Although the Restatement (Second) of Contracts appears to take a contrary position, Texas law is consistent with what the court in Gilliam deemed to be the majority view on this issue. The Gilliam court noted that there was "respectable authority to the contrary," but that it was "definitely committed" to its approach. Accordingly, as the alleged agreement is for a stated term of more than a year, and Leor did not sign any document reflecting the parties' agreement, enforcement is barred by the statute of frauds. We note that we express no opinion as to whether the draft agreement was one for "at will" employment. Whether the employment agreement was "at will" is not determinative of whether it comes within the Texas statute of frauds.

See RESTATEMENT (SECOND) OF CONTRACTS § 130, cmt. b, illus. 6.

See 340 S.W.2d at 29; see also 9 WILLISTON ON CONTRACTS § 24:9 ("In accord with the majority view, it has been said, `most cases . . . hold a contract to render service for more than a year to be within the intention and force of the statute, notwithstanding one or both of the parties may have the option of ending it by notice in a year, because full performance cannot be rendered in a year consistently with the understanding of the parties.'"); id. ("A case clearly illustrative of the majority rule that an oral promise subject to an express defeasance within the period of a year is nevertheless unenforceable, involved an oral agreement under which defendant agreed to purchase the entire output of buttermilk for a period in excess of one year, but either party had the option of canceling the agreement under certain circumstances. The court held that the optional cancellation provision was a defeasance clause and the agreement was within the Statute.").

IV

Sullivan contends that he falls within the partial-performance exception to the statute of frauds. "Partial performance removes an oral agreement from the statute of frauds only if the performance is unequivocally referable to the agreement and corroborative of the fact that the contract was made." Sullivan points to the fact that he performed valuable services for Leor and was paid a salary for that period of time. However, payment of a salary for services rendered "is insufficient to take the alleged agreement out of the statute of frauds because the services were fully explained by the salary without supposing any additional consideration."

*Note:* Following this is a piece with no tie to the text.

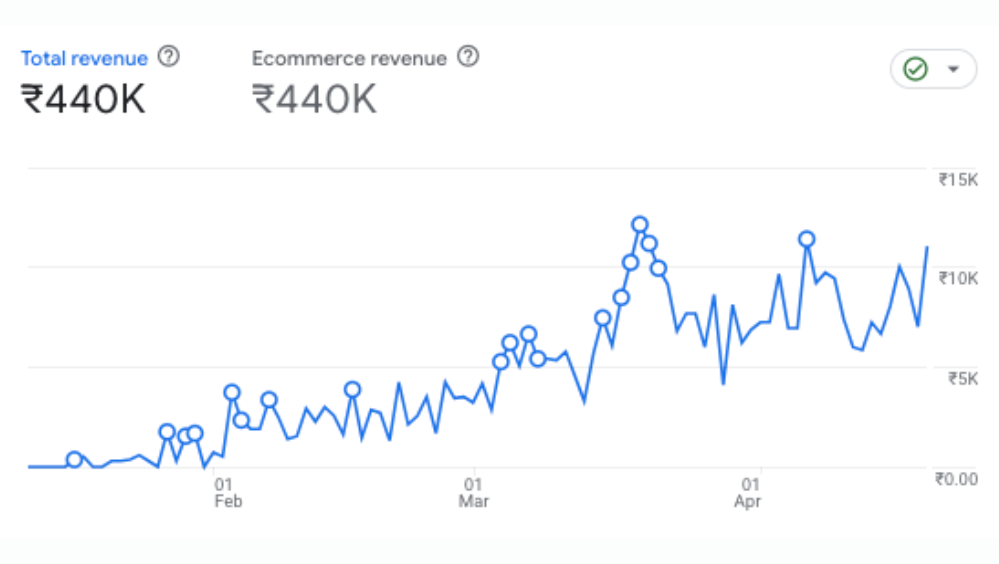Click the 01 Mar date label
This screenshot has height=564, width=999.
[474, 493]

Biko v. Siemens Corp., 246 S.W.3d 148, 161 (Tex.App.-Dallas 2007, pet. denied) (citing Chevalier v. Lane's Inc., 147 Tex. 106, 213 S.W.2d 530 (1948)).

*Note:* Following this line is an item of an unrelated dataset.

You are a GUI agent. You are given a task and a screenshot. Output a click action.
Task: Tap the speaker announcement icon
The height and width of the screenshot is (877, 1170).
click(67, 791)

Wiley v. Bertelsen, 770 S.W.2d 878, 882 (Tex.App.-Texarkana 1989, no writ).

Furthermore, this partial-performance exception to the statute of frauds applies only "if denial of performance would amount to a virtual fraud," which requires "strong evidence establishing the existence of an agreement and its terms, [that] the party acting in reliance on the contract has suffered a substantial detriment for which he has no adequate remedy, and the other party, if permitted to plead the statute, would reap an unearned benefit." Sullivan has not demonstrated that he has "suffered a substantial detriment for which he has no adequate remedy." Nor has he alleged facts showing that Leor will "reap an unearned benefit" if the statute of frauds is applied. More importantly, even if Sullivan could prove that the partial-performance exception applies, he would be entitled only to reliance damages, and not the contract damages he seeks.

Exxon Corp. v. Breezevale Ltd., 82 S.W.3d 429, 439 (Tex.App.-Dallas 2002, pet. denied).

See id. at 441.

V

Sullivan argues that promissory estoppel, equitable estoppel, and "detrimental reliance" bar Leor from invoking the statute of frauds. "If the elements of promissory or equitable estoppel are met, then a promisee may enforce an otherwise unenforceable contract." Under Texas law, promissory estoppel requires that "the agreement that is the subject of the promise must comply with the statute of frauds. That is, the agreement must be in writing at the time of the oral promise to sign it."

Transcon. Realty Investors, Inc. v. John T. Lupton Trust, 286 S.W.3d 635, 648 (Tex. App. — Dallas 2009, no pet.).

Breezevale Ltd., 82 S.W.3d at 438.

The district court concluded that Sullivan had failed to allege all the elements necessary to bring his claim within the doctrine of promissory estoppel We assume without deciding that Sullivan's amended complaint arguably alleged that Leor agreed to sign a specific written agreement. His promissory estoppel claim nevertheless fails because he affirmatively asserted in his response to Leor's motion to dismiss that no written document was finalized, rendering him unable to satisfy the elements of promissory estoppel. Sullivan cannot now change his position. This admission bars Sullivan from taking a contrary position on appeal.

See Loose v. Offshore Navigation, Inc., 670 F.2d 493, 498 (5th Cir. 1982) (noting that an admission in a pretrial order "is usually a waiver of the assertion of a contrary position").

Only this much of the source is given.